#### Text

A Mann-Whitney U test was run to determine if there were differences in engagement score between males and females. Distributions of the engagement scores for males and females were not similar, as assessed by visual inspection. Engagement scores for males (mean rank = 23.25) and females (mean rank = 17.75) were not statistically significantly different, U = 145, z = -1.488, p = 0.142, using an exact sampling distribution for U.

2.2 Paired Samples

There are two common study designs that employ a paired samples t-test to compare two related groups. One relates the groups as two time points for the same subjects. The second relates the groups as two tests of the same subjects, e.g. comparing reaction time under two lighting conditions.

Paired Samples t-Test

The paired samples t-test uses the mean of sampled paired differences \(\bar{d}\) as an estimate of the mean of the population paired differences \(\delta\) to evaluate an hypothesized mean \(\delta_0\). Test \(H_0: \delta = \delta_0\) with test statistic \(T = \frac{\bar{d} - \delta_0}{se}\), or define a \((1 - \alpha)\%\) confidence interval as \(\delta = \bar{d} \pm t_{1 - \alpha / 2, n - 1} se\). The paired t-test is really just a one-sample mean t-test operating on variable that is defined as the difference between two variables.

The paired samples t test applies when the sampling distribution of the mean of the population paired differences is normally distributed and there are no significant outliers.

########
#### Entries

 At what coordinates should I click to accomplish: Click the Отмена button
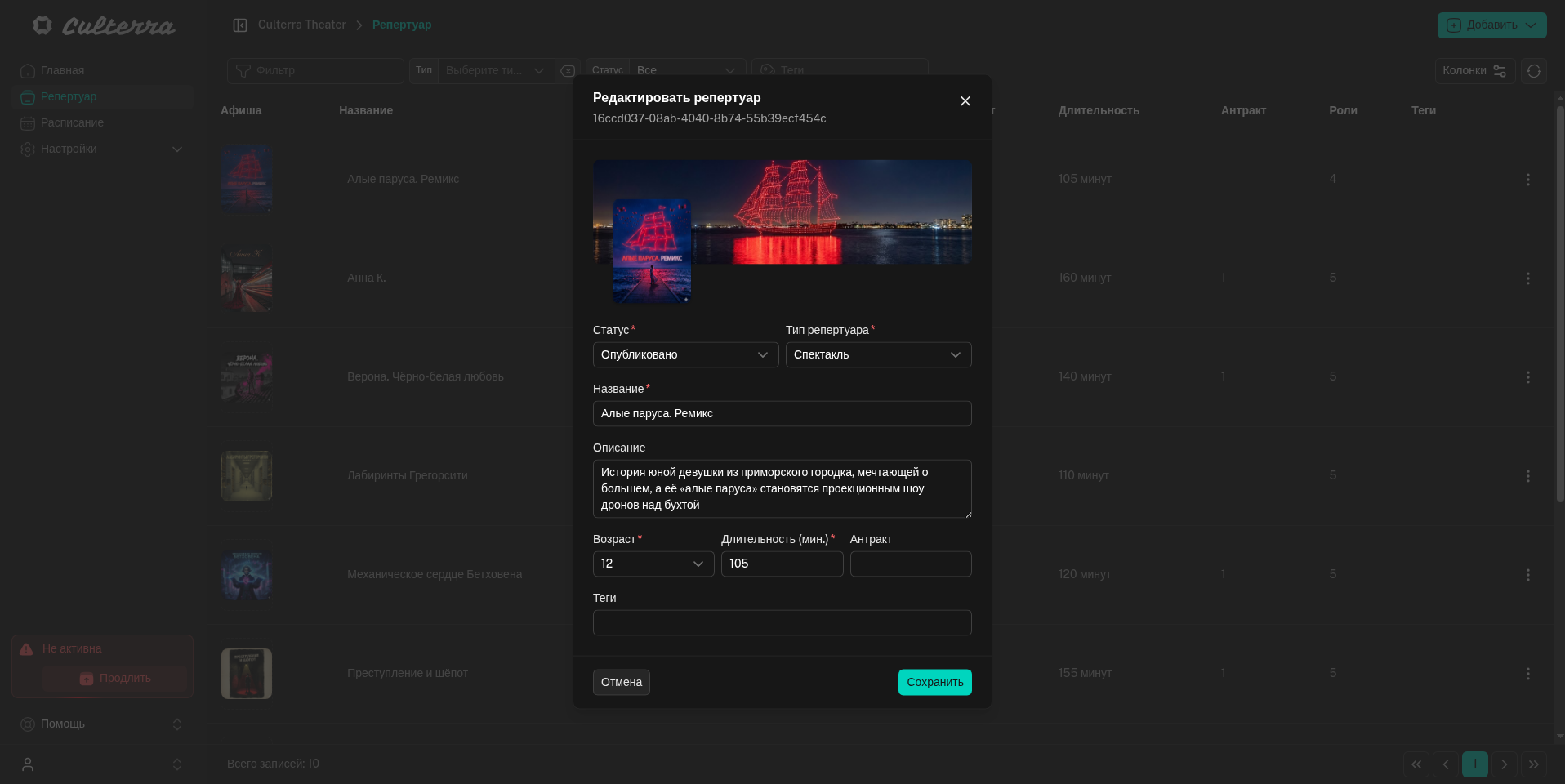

########
#### Entries

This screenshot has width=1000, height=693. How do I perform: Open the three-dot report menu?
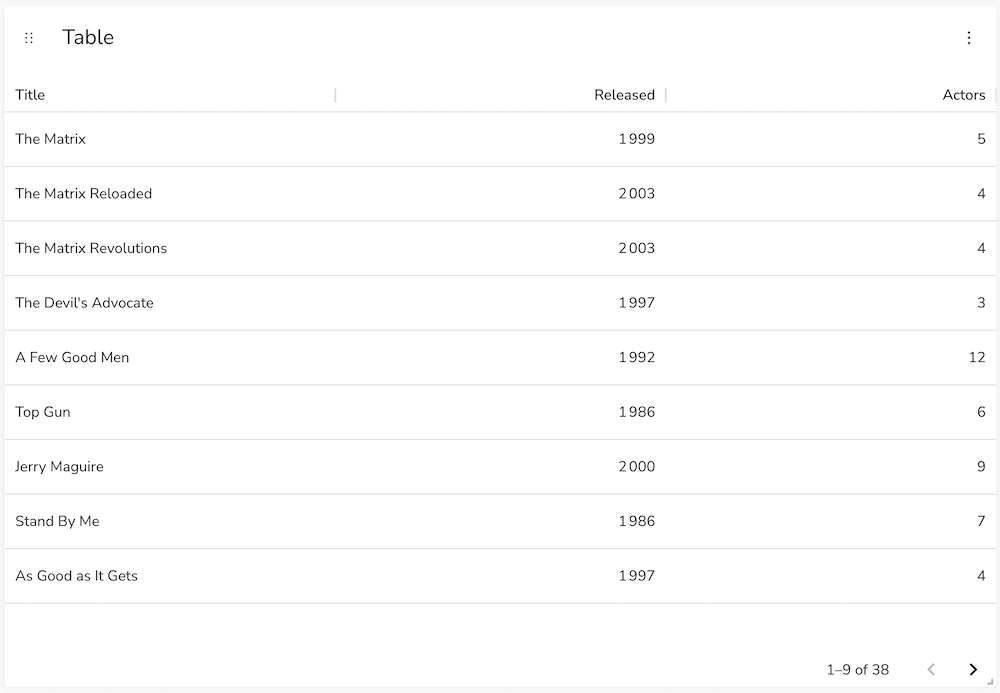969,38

########

_Tasks for this exercise_.
(a) Reproduce the statistics passage word for word, starting with "A Mann-Whitney U" and going on through "distribution for U.".
(b) Continue the statistics passage from the point where it stops.
You won't need the data to do this.

_Results of the tasks_.
(a)
A Mann-Whitney U test was run to determine if there were differences in engagement score between males and females. Distributions of the engagement scores for males and females were not similar, as assessed by visual inspection. Engagement scores for males (mean rank = 23.25) and females (mean rank = 17.75) were not statistically significantly different, U = 145, z = -1.488, p = 0.142, using an exact sampling distribution for U.

(b)
Wilcoxon signed-rank Test

The Wilcoxon signed-rank test is a nonparametric alternative to the paired-samples t-test for cases in which the paired differences fails the normality condition, but is at least symmetrically distributed.

The test statistic is the sum product of the difference signs (-1, +1) and the rank of the difference absolute values, \(W = \sum_{i=1}^n sign (d_i) \cdot R_i\). The more differences that are of one sign, or of extreme magnitude, the larger \(W\) is likely to be, and the more likely to reject \(H_0\) of equality of medians.

Sign Test

The sign test is an alternative to the Wilcoxon signed-rank test for cases in which the paired differences fails the symmetrical distribution condition.

The test statistic is the count of pairs whose difference is positive, \(W = cnt(d_i > 0)\). \(W \sim b(n, 0.5)\), so the sign test is really just an exact binomial test (exact sign test), or for large n-size, the normal approximation to the binomial (sign test).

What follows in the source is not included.